What strategies have you found to be most successful when you start to work with a student?

The most effective thing that I have found when teaching students is letting them know that I can teach them anything they need to know about a standardized test, or grammar, or some other big, overwhelming monster. Once we have established that we can do it, the rest is simply doing it. I also find that living in an area as competitive as the Washington, DC, area, it is important to let students know that improvement is paramount. Everyone will not make a perfect score on everything, but anyone who works hard at something should be able to show growth and improvement.

How would you help a student get excited/engaged with a subject that they are struggling in?

Getting a student excited about a subject or interested in a subject can be tricky. I find that sometimes explaining why a subject is important, or showing the real life application of that subject, can help a student understand the beauty of a subject. One of my brother-in-law's is a sub-sea engineer. He is much older than me, and for many years he tried to explain to me what he did for a living. As a teenager, this frequently went over my head. A few years ago though, when the BP Oil crisis happened, I suddenly found myself fascinated by my brother-in-law's career. I try to remember this when explaining things to my students.

What techniques would you use to be sure that a student understands the material?

Assessment is a teacher's best friend. When working with a student I think it is important to assess the student initially, and at the conclusion of your sessions. This helps you understand what they need, and it also helps you understand if that student has reached the goal that was initially set. Many times as teachers, a nod or smile can be deceiving. Students don't always know what they don't know. As a teacher, it's your job to find that out.

How do you build a student's confidence in a subject?

There is a concept known as scaffolding in teaching where you begin to build knowledge and then build upon it. When a student can see mastery of the smaller parts of a challenging subject, it allows that student to feel confident enough to continue to work on harder concepts.

How do you evaluate a student's needs?

Evaluating a student's needs should be done in a variety of ways. The first time that I meet with a student I take some time to talk to both the student and the student's parent(s).
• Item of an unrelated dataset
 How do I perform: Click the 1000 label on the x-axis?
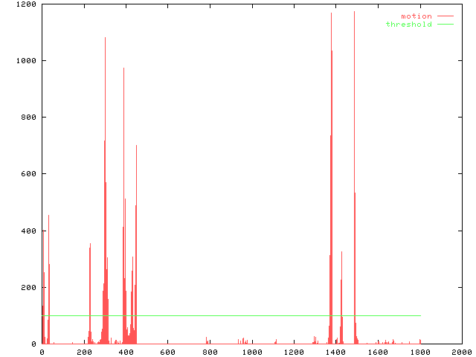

Both of these people are my clients, and it is important that we are all on the same page as to what goals we hope to reach. I think that it is also important to give a student an initial assessment, if applicable. One example of this would be asking a student to take an SAT in order to create a baseline score. Administering similar tests throughout the process allow me to track student progress.

How do you adapt your tutoring to the student's needs?

As I mentioned in other answers, I usually ask students and parents what their needs are, and what they expect of me, and I try to create an end goal. I also try to find out what a student is understanding, and if I feel a student is not comprehending something, I work to present or explain the material in a different way.

What types of materials do you typically use during a tutoring session?

Over the years, I have learned to be flexible. In every situation, you will not have the same resources. In one home you might be given a quiet place to work with lots of room to spread out your materials. In another home you might be at a small table with a cat rubbing one leg, and a dog sleeping by your feet, and occasionally walking over to slobber on your hand, as you try to not look as you are protecting your books from drool. For this reason, I have learned to travel light and to bring effective tools. As I have generally taught SAT and ACT, I usually bring tests to the house to work on, and I may leave some for students to complete as homework. I also bring sheets of paper for grammar work, and use these in lieu of a blackboard.